Texto proporcionado –
A propósito de otra cosa, el señor Joyce dijo una vez:

Mis antepasados renunciaron a su lengua y adoptaron otra. Permitieron que un puñado de extranjeros los sojuzgaran. ¿Creen ustedes que pienso pagar con mi vida y mi persona las deudas que contrajeron? Desde los tiempos de Tome hasta los de Parnell, ningún hombre honorable y sincero ha entregado a Irlanda su vida, su juventud y su devoción sin que los irlandeses lo vendieran al enemigo, lo dejaran en la estacada en un momento de necesidad, o lo vilipendiaran y abandonaran por otro. Irlanda es la vieja cerda que devora a su camada.

Ha estado diciendo lo mismo durante muchos años, e intenta que sus actos estén en armonía con sus palabras. Sin embargo, cada día de su vida, si el correo no falla, recibe un periódico de Dublín y lo lee con la diligencia con que un cura lee su breviario.

Tarea – Vuelve a escribir completo el texto de arriba sobre Joyce e Irlanda, sin cambiar ni una letra.

Datos disponibles –
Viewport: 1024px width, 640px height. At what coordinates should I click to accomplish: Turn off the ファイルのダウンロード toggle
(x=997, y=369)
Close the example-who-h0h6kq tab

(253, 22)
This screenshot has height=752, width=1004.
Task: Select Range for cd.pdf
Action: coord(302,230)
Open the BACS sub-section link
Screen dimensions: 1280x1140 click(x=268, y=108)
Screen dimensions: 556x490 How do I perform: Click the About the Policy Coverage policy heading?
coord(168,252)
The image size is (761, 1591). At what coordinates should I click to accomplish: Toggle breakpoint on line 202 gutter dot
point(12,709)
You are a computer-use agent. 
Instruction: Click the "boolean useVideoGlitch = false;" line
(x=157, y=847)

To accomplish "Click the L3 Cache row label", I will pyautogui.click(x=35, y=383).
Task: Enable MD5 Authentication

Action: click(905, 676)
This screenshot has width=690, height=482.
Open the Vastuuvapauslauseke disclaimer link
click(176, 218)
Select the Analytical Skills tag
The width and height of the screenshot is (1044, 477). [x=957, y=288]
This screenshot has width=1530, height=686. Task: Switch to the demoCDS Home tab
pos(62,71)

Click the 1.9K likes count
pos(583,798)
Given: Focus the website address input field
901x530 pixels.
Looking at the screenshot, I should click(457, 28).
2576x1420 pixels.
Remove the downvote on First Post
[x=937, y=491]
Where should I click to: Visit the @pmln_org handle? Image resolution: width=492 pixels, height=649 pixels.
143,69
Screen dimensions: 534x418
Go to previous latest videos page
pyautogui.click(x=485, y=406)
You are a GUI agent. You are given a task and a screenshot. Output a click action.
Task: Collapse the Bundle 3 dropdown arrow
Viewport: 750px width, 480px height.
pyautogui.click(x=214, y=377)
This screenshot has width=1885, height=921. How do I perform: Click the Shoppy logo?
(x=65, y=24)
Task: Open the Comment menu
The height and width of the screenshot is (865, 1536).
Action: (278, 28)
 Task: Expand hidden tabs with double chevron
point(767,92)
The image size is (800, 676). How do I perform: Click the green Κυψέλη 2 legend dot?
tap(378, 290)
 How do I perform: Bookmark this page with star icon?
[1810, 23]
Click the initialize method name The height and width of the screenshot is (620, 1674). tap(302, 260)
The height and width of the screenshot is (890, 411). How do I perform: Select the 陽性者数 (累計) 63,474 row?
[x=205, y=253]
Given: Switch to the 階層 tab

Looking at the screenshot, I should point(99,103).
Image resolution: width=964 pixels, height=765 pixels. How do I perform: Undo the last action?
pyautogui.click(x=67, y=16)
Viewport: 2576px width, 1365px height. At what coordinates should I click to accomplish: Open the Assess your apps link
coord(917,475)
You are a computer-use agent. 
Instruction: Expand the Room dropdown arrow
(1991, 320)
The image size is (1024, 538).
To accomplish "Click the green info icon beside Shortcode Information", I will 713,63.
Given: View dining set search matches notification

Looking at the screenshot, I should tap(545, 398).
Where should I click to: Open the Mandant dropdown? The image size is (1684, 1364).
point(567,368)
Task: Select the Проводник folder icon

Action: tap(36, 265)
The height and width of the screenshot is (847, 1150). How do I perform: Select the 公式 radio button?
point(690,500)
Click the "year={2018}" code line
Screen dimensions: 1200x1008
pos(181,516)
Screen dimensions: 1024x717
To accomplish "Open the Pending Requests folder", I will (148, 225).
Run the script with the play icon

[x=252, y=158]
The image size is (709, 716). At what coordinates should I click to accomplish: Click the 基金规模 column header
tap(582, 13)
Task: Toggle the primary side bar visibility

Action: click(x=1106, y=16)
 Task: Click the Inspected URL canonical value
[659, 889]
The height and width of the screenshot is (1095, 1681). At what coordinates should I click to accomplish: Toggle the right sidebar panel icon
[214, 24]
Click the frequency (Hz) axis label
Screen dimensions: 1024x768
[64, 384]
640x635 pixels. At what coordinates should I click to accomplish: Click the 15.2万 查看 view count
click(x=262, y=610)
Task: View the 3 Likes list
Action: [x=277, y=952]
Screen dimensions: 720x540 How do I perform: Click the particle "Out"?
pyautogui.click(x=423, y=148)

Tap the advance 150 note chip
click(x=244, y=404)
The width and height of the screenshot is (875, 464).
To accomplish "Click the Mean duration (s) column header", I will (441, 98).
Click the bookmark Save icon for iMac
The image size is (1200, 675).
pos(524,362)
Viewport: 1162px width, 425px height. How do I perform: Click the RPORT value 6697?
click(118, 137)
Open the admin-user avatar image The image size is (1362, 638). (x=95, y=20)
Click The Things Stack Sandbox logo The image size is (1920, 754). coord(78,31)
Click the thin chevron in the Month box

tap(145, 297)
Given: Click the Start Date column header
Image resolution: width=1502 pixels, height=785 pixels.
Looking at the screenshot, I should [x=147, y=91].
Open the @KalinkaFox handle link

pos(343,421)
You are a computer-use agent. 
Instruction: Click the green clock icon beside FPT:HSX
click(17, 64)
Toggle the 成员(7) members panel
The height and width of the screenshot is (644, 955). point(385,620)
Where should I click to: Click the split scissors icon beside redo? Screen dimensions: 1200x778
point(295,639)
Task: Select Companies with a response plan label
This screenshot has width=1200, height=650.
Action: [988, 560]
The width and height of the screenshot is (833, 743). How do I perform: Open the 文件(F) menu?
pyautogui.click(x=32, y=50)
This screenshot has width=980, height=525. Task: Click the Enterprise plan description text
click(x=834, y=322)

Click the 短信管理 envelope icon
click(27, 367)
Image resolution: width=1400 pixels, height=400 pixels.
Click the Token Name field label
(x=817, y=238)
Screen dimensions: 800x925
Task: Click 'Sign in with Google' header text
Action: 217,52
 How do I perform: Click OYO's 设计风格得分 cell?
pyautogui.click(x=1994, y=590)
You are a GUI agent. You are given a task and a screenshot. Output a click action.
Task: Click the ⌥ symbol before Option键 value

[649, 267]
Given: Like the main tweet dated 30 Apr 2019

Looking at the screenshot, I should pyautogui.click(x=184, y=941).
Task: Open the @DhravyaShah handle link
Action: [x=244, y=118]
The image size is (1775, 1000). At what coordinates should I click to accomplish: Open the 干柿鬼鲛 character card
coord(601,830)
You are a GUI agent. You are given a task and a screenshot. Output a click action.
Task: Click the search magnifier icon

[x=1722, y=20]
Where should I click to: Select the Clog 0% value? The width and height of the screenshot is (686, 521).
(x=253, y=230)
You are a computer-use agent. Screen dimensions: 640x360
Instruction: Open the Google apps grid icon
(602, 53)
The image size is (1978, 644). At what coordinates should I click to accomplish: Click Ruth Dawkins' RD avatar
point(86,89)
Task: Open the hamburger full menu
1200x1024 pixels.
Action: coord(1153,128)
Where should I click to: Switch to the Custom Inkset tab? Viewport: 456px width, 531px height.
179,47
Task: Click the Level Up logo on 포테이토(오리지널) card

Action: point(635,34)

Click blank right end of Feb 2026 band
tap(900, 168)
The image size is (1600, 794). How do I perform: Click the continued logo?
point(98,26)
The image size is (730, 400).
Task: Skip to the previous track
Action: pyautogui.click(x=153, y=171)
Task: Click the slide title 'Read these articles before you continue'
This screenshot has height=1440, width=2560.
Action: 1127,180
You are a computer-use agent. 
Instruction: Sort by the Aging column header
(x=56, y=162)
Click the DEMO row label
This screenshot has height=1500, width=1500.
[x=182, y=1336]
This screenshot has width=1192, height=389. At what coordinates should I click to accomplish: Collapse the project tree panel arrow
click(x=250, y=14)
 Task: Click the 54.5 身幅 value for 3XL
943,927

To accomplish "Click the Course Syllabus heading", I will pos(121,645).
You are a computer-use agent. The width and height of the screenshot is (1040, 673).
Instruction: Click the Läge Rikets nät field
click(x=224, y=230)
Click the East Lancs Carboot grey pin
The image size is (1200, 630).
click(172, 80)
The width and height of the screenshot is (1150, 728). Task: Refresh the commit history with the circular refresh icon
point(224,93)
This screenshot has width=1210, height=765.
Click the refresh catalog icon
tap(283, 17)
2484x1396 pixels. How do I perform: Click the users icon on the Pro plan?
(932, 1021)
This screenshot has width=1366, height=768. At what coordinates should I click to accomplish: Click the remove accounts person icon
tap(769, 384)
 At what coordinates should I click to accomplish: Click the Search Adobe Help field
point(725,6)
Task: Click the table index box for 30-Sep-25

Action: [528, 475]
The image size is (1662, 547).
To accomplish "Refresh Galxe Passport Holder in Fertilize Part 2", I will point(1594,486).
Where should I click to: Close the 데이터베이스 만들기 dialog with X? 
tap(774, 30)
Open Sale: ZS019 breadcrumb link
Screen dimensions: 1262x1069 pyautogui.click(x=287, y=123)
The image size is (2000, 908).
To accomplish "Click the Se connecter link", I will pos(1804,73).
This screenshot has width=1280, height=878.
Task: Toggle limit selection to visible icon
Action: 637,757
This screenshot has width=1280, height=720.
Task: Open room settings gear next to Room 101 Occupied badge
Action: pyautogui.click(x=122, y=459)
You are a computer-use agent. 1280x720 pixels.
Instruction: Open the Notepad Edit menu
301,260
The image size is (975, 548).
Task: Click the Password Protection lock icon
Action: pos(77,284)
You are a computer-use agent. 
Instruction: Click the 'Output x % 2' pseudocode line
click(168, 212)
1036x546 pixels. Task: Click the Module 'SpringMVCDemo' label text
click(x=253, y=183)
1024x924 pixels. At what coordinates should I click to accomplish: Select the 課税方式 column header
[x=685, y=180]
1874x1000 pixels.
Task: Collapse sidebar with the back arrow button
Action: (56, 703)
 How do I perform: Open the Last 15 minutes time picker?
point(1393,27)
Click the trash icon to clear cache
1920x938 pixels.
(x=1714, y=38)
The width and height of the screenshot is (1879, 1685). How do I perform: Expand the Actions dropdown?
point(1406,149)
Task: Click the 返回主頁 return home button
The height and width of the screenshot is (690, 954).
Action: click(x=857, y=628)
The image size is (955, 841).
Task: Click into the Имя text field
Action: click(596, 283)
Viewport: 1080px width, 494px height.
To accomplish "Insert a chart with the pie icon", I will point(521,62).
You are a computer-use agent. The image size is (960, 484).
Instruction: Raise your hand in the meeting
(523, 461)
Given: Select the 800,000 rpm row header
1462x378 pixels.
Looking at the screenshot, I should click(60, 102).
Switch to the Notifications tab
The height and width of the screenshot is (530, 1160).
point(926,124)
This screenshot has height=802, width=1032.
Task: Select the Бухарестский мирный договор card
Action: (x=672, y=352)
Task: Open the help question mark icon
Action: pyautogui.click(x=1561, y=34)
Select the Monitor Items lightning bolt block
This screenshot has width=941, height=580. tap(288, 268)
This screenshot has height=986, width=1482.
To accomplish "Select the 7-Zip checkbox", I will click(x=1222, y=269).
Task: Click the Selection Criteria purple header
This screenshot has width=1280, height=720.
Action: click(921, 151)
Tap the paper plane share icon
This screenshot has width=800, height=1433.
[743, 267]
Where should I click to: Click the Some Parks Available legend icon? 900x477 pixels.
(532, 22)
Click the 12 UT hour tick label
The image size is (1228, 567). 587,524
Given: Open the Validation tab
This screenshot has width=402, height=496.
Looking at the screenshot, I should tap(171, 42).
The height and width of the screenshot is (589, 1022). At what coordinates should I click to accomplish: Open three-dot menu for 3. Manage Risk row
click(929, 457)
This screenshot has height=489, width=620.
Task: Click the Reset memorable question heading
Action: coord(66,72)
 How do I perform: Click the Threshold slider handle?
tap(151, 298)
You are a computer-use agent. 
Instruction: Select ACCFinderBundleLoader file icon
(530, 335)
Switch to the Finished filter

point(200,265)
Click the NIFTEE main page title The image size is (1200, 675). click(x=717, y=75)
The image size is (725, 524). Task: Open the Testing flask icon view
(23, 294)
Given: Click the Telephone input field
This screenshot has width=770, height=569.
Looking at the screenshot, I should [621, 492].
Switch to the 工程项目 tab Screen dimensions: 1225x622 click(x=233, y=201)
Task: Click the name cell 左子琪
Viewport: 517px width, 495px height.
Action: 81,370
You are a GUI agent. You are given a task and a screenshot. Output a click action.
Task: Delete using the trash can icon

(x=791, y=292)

Respuesta –
A propósito de otra cosa, el señor Joyce dijo una vez:

Mis antepasados renunciaron a su lengua y adoptaron otra. Permitieron que un puñado de extranjeros los sojuzgaran. ¿Creen ustedes que pienso pagar con mi vida y mi persona las deudas que contrajeron? Desde los tiempos de Tome hasta los de Parnell, ningún hombre honorable y sincero ha entregado a Irlanda su vida, su juventud y su devoción sin que los irlandeses lo vendieran al enemigo, lo dejaran en la estacada en un momento de necesidad, o lo vilipendiaran y abandonaran por otro. Irlanda es la vieja cerda que devora a su camada.

Ha estado diciendo lo mismo durante muchos años, e intenta que sus actos estén en armonía con sus palabras. Sin embargo, cada día de su vida, si el correo no falla, recibe un periódico de Dublín y lo lee con la diligencia con que un cura lee su breviario.